Daha önce Trump ve başkan yardımcısı adayı JD Vance, ithal malları satın alan Amerikalı tüketicilere maliyetine rağmen Amerikan ihracatını artırmak için doların zayıflatılması çağrısında bulunmuştu.

Fakat Financial Times’a (FT) konuşan Bessent, olası yeni bir Trump yönetiminin ABD’nin on yıllardır izlediği politika doğrultusunda güçlü bir doları desteklemesini ve kasıtlı olarak değerini düşürmeye çalışmamasını beklediğini söyledi.

Bessent, Trump’ın “rezerv para birimi olarak ABD dolarının yanında durduğunu” ileri sürdü ve “Rezerv para birimi piyasaya bağlı olarak inip çıkabilir. İyi ekonomi politikalarınız varsa, doğal olarak güçlü bir dolara sahip olacağınıza inanıyorum,” dedi.

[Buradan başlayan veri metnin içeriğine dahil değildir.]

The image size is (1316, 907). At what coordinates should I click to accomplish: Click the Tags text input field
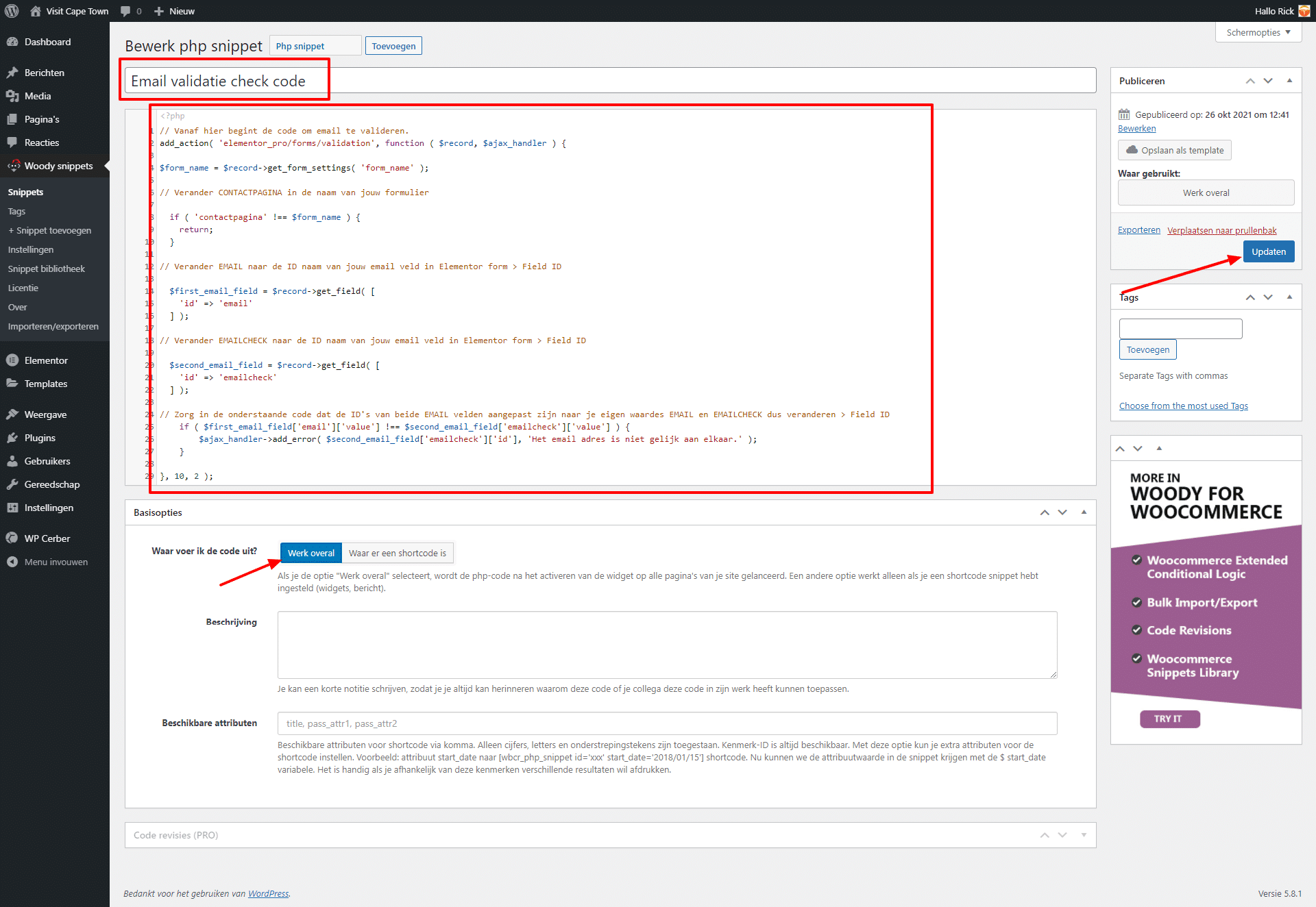(1180, 329)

Bessent, gümrük vergisi hedefinin “pazarlık için” olduğunu savundu

Trump adına konuşmadığı konusunda uyarıda bulunan Bessent, eski başkanın tüm mallara yüzde 20’ye varan genel vergiler de dahil olmak üzere ithalata kapsamlı gümrük vergileri uygulama taahhüdünü de savundu.

Ekonomist, bunların ticaret ortaklarıyla görüşmelerde muhtemelen yumuşatılacak “maksimalist” pozisyonlar olduğunu söyledi.

Bessent, “Benim genel görüşüm, günün sonunda onun bir serbest ticaret yanlısı olduğu yönünde. Gerilimi düşürmek için gerilimi tırmandırıyor,” dedi.

Bessent ayrıca, Trump’ın yeni bir Fed başkanı atayacağını fakat bağımsızlığına müdahale etmeyeceğini de sözlerine ekledi.

Eski başkanın ikinci kez seçilmesi halinde merkez bankasını “siyasallaştırmasından” korkuluyor. Bessent ise, “Görüşlerini açıklayacaktır. Bence Trump’ın farkı bir iş adamı olması ve ekonomiden anlaması,” iddiasında bulundu.

Trump’ın ekonomi danışmanı yıllarca Soros için çalıştı

Güney Carolina’da yaşayan Bessent, Soros’tan aldığı 2 milyar dolarla küresel makro yatırım şirketi Key Square Group’u kurdu.

Bessent 1990’larda Soros Fon Yönetimi’nin Londra ofisini yönetti ve İngiliz sterlinine karşı 1 milyar dolardan fazla kâr getiren bir yatırımın yapılmasına yardımcı oldu.

2011’den 2015’e kadar Soros’un aile ofisinde baş yatırım sorumlusu olarak çalıştı ve Japon yenine karşı bahis oynayarak bir başka başarı kazandı.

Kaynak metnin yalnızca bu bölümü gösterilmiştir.